* Задание 1: Воспроизведите без изменений фрагмент ветки форума о ягье и киртане от "Вспомнились слова одной" до "Парам-виджайате-шри-кришна-санкиртанам!".
* Задание 2: Объясните в одном–трех предложениях, почему, согласно ветке форума о ягье и киртане, в кали-йугу любой религиозный акт должен сопровождаться хари-нама-киртаном.
* Задание 3: Продолжите ветку форума о ягье и киртане, начав сразу после ее последней реплики.

* Текст для чтения:
---+---
Затрудняюсь описать ведическим языком, но для цигуна это нормальное явление. Мощный поток энергии, двигаясь по каналам, заставляет тело принимать оптимальное состояние. Ну может ягья была такая же могучая  :smilies:

----------


## vedamurti das

Всё благоприятно: и ягьи, и мантра и вайшнавы. Также образ жизни и мыслей.
Просто надо сделать так, чтобы это было ПОСТОЯННО.

----------


## Двиджати пуджака дас

> Затрудняюсь описать ведическим языком, но для цигуна это нормальное явление. Мощный поток энергии, двигаясь по каналам, заставляет тело принимать оптимальное состояние. Ну может ягья была такая же могучая


дпд (притворяясь, что понял и поверил): А-а-а-а-а. 

Сомнения в голове дпд - "Эффект от занятий цигун приходит не за раз, а через некоторое время упорных тренировок, а тут - раз! и все!"

----------


## Махабхарата дас

> Со всем возможным уважением...
> 
> А как Вы объясняете этот феномен
> 
> 
> 
> 
> 
> 			
> 				У Ярослава перестала даже спина болеть(после 10 лет мучений)


Не берусь судить насчет могущества самой хомы, но киртан был НУ ОЧЕНЬ!
Вспомнились слова одной целительницы, которая приша на праздник к преданным в Нижнем Новгороде. Немного постояв на киртане она сказала, что-то типа если бы я могла вобрать всю эту энергию, которая здесь вибрирует, я бы смогла вылечить за раз человек 300.

----------


## Двиджати пуджака дас

> Не берусь судить насчет могущества самой хомы, но киртан был НУ ОЧЕНЬ!


Это здОрово! Джива Госвами Прабхупада пишет, что в кали йугу любой религиозный акт должен непременно сопровождаться хари-нама-киртаном. В этом случае киртан ликвидирует все возможные изъяны этого религиозного действия. А в кали-йугу эти изъяны обязательно будут. 

Парам-виджайате-шри-кришна-санкиртанам!

----------


## Nada-bindu-vidharini dd

> вятые вайшнави и вайшнавы! как освятить квартиру ?? Есть ли в нашем обществе преданные "со стажем", у которых есть дети в
> > возрасте до 3 лет?
> > Нужен опыт воспитания детей с применением Ведического знания. Не можем
> > понять - с наступлением ночи ребенок начинает капризничать, как будто на
> > него что-то влияет. В это время активны силы невежества, может, они на нее
> > влияют.
> > Как освятить квартиру, может быть от прежних хозяев что-то осталось?
> > С уважением
> > Алексей


О,мои девчонки так реагировали.Как заходит солнце-пиши пропало.Особенно зимой.Мальчик тоже вечером капризит.Не то чтоб прям орут,но  сами  меньше могут заниматься.Я и сама печалюсь  вечером....Спасаюсь вот чем:туласи,у меня есть  сад туласи,маленький,но значимый.Люблю смотреть на Туласи.Потом Божества,тоже самое.Джапа .Нужно всегда читать джапу,книги.Пусть играет музыка вайшнавская,например трансляция из  Враджа
http://iskconvrindavan.com/krishnalive/

или маяпура
http://mayapur.tv/

На стенах -картины и  изображения Кришны:-)
---+---
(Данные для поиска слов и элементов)
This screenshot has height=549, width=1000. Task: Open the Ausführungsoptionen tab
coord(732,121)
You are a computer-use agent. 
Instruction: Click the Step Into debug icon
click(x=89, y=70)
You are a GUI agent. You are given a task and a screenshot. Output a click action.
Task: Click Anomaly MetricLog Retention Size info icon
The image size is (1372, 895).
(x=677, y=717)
---+---
* Результат выполнения 1:
Вспомнились слова одной целительницы, которая приша на праздник к преданным в Нижнем Новгороде. Немного постояв на киртане она сказала, что-то типа если бы я могла вобрать всю эту энергию, которая здесь вибрирует, я бы смогла вылечить за раз человек 300.

----------


## Двиджати пуджака дас

> Не берусь судить насчет могущества самой хомы, но киртан был НУ ОЧЕНЬ!


Это здОрово! Джива Госвами Прабхупада пишет, что в кали йугу любой религиозный акт должен непременно сопровождаться хари-нама-киртаном. В этом случае киртан ликвидирует все возможные изъяны этого религиозного действия. А в кали-йугу эти изъяны обязательно будут. 

Парам-виджайате-шри-кришна-санкиртанам!

* Результат выполнения 2: Киртан ликвидирует все возможные изъяны религиозного действия, а в кали-йугу такие изъяны обязательно будут. Поэтому, как сказано со ссылкой на Дживу Госвами Прабхупаду, любой религиозный акт в эту эпоху должен непременно сопровождаться хари-нама-киртаном.

* Результат выполнения 3:
Мысли мои заняты возвышенным.
"...и печаль отступит и тоска пройдёт..." как поётся в песне.

----------


## Vishnu-bhakta

И ягья и киртан привлекают мощные позитивные энергии и они безусловно помогают, люди чувствуют очищение и облегчение. Это как дезинфекция-первый шаг на пути к исцелению. Только конечно уборкой что в доме, что в сознании надо заниматься не раз в год, а регулярно, иначе быстро "зарастешь грязью" по новой. :smilies: 
А вообще мне кажется,"освятить"-не совсем подходящее тут слово. Лучше всего "посвятить", т. е предложить квартиру Господу Кришне или домашним Божествам и жить там в дальнейшем на правах их слуг.

----------


## Ярослав.

Доброго времени суток,удачного времени суток!)) 1000 лет процветания вам вашему поколению. Всё намного проще! мантра гаятри,изгонит всех демонов.)))))))))))))

----------


## Према Раса дас

))))

----------


## Vishnu-bhakta

Во время ягьи Гаятри мантра всегда читается)И перед началом пуджи обычно тоже

----------


## Кришна Мохан дас

> Во время ягьи Гаятри мантра всегда читается)И перед началом пуджи обычно тоже


Только брахманам можно гаятри повторять и не вслух.

----------


## Кришна Мохан дас

Я то же когда то в начале 90 годов выгнал духов из комнаты с помощью навозной воды и Нрисимха пранамы. :smilies:

----------


## Vishnu-bhakta

> Только брахманам можно гаятри повторять и не вслух.


А тем кто получил инициацию?

----------


## Мадхавендра Пури дас

Даа насчёт навоза у меня тоже большой опыт есть, ещё в начале 90х, когда мы ездили на выездные (на выездную санкиртану). Обычно приезжали в область, приходили в общагу, договаривались с её хозяином, нам давали комнату и все оставляли вещи и шли на распространение. А я оставался, я был за повара и в мою задачу входило там навести порядок и приготовить прасад. А комнаты я вам скажу...... в этих общягах, такое ощущение что они специально существуют чтобы нарушать все 4 принципа, вообщем жуть полная, тамас хоть топор вешай. Ну и понятно Что в таких местах водится на тонком плане.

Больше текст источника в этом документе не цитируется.